Keen to expand economic ties with India, the European Union has sought a ‘political push’ by Prime Minister Narendra Modi to restart the stalled talks for the Free Trade Agreement (FTA) and expressed readiness to adopt flexibility to iron out differences on crucial issues.
Noting that finalising the long-pending pact was a major priority area for it, the 28-member powerful bloc said sticky issues relating to intellectual property rights (IPR), data security for IT services and tariff in the automobile sector can be resolved through talks.
Top European Union officials handling trade issues with India said they are reaching out to Commerce Minister Nirmala Sitharaman to resume the negotiations for the FTA at the earliest.
The last round of talks on the FTA was held in May, 2013.
Head of India Division at the European External Action Service Maria Castillo Fernandez said the EU was ready to show flexibility on all major issues that have stalled the talks as the FTA will be a “win-win deal” for both the sides.
Policy Officer for India at European Commission’s Directorate General of Trade Roberto Cecutti said: “We are ready to review all outstanding issues, including in the automobile sector. We are intensifying our efforts to restart the talks.”
Expressing disappointment over delay in finalising the pact, Chairman of the European Parliament Delegation for relations with India Geoffrey Van Orden said Prime Minister Modi should make a political push for making fresh initiatives to put the FTA talks on fast track.
“I think Modi is a man who wants to get things done. I think it is the word from the top that works in India. I think the word needs to come from the top,” Orden said when asked about the issue.
The EU has been India’s largest trading partner and Orden said both sides should try to finalise a “realistic and meaningful” trade pact by the next year which will be a real step forward in significantly expanding economic engagement.
The two-way commerce stood at USD 101.5 billion in 2013-14. It was USD 57.25 billion during April-October this fiscal. Orden said tariff on cars coming from India to Europe was less than 10 per cent while the tariff imposed by India on cars from Europe is around 130 per cent and sought a pragmatic resolution of the issue among other things.
A number of EU officials expressed confidence of holding the EU-India summit later this year which they feel will give a new push to relationship between the two sides.
A top diplomat said besides FTA, the EU was looking at insurance, banking and retail as major areas for economic engagement with India.
Officials involved in trade talks said labour laws and issues relating to sustainable development were important to them.
“The FTA is not all about tariff reduction but its much more about market access, investment protection and labour laws and issues relating to climate change as well,” said a senior official.
On medicine, which is another sticky issue, the official said nothing in the FTA will touch upon the IPR legislation and patent legislation concerning access to medicines, including generic medicines.
In May, 2013, both sides failed to bridge substantial gaps on crucial issues, including data security status for IT sector.

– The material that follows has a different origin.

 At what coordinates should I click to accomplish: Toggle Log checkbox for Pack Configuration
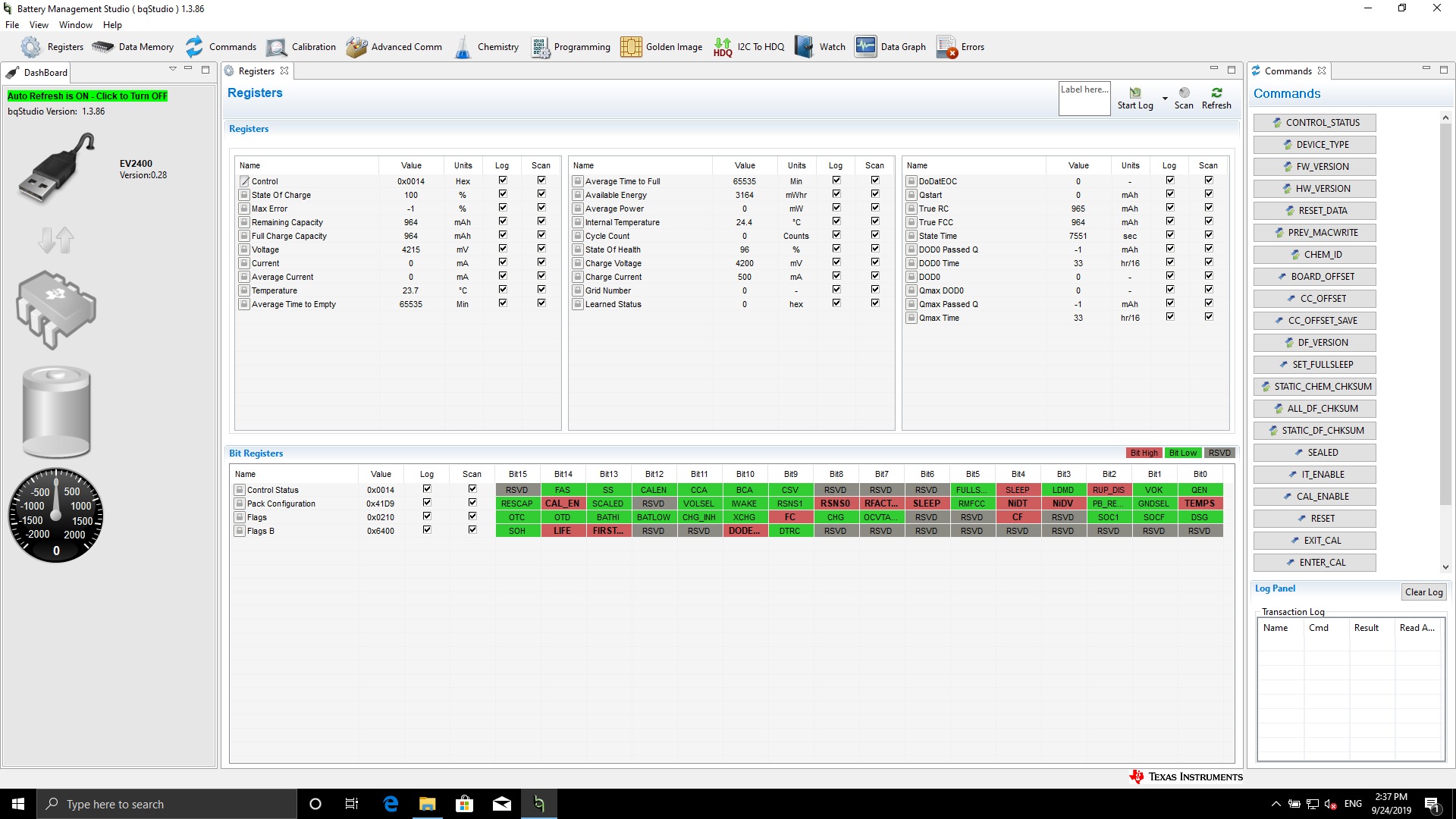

Launched in June 2007, negotiations for the proposed Broad-based Trade and Investment Agreement (BTIA) between India and the European bloc have witnessed many hurdles as both the sides have major differences on crucial issues.
The two sides are yet to iron out issues related to tariffs and movement of professionals but the EU has shown an inclination to restart talks.
Besides demanding significant duty cuts in automobiles, the EU wants tax reduction in wines, spirits and dairy products, and a strong intellectual property regime.
On the other hand, India is asking for granting ‘data secure nation’ status to it by the EU. The country is among nations not considered data secure by the EU.
The matter is crucial as it will have a bearing on Indian IT companies wanting market access.
The EU law mandates that European countries doing outsourcing business with countries that are not certified as data secure have to follow stringent contractual obligations which increases operating costs and affects competitiveness.
India also wants liberalised visa norms for its professionals and market access in services and pharmaceuticals sector.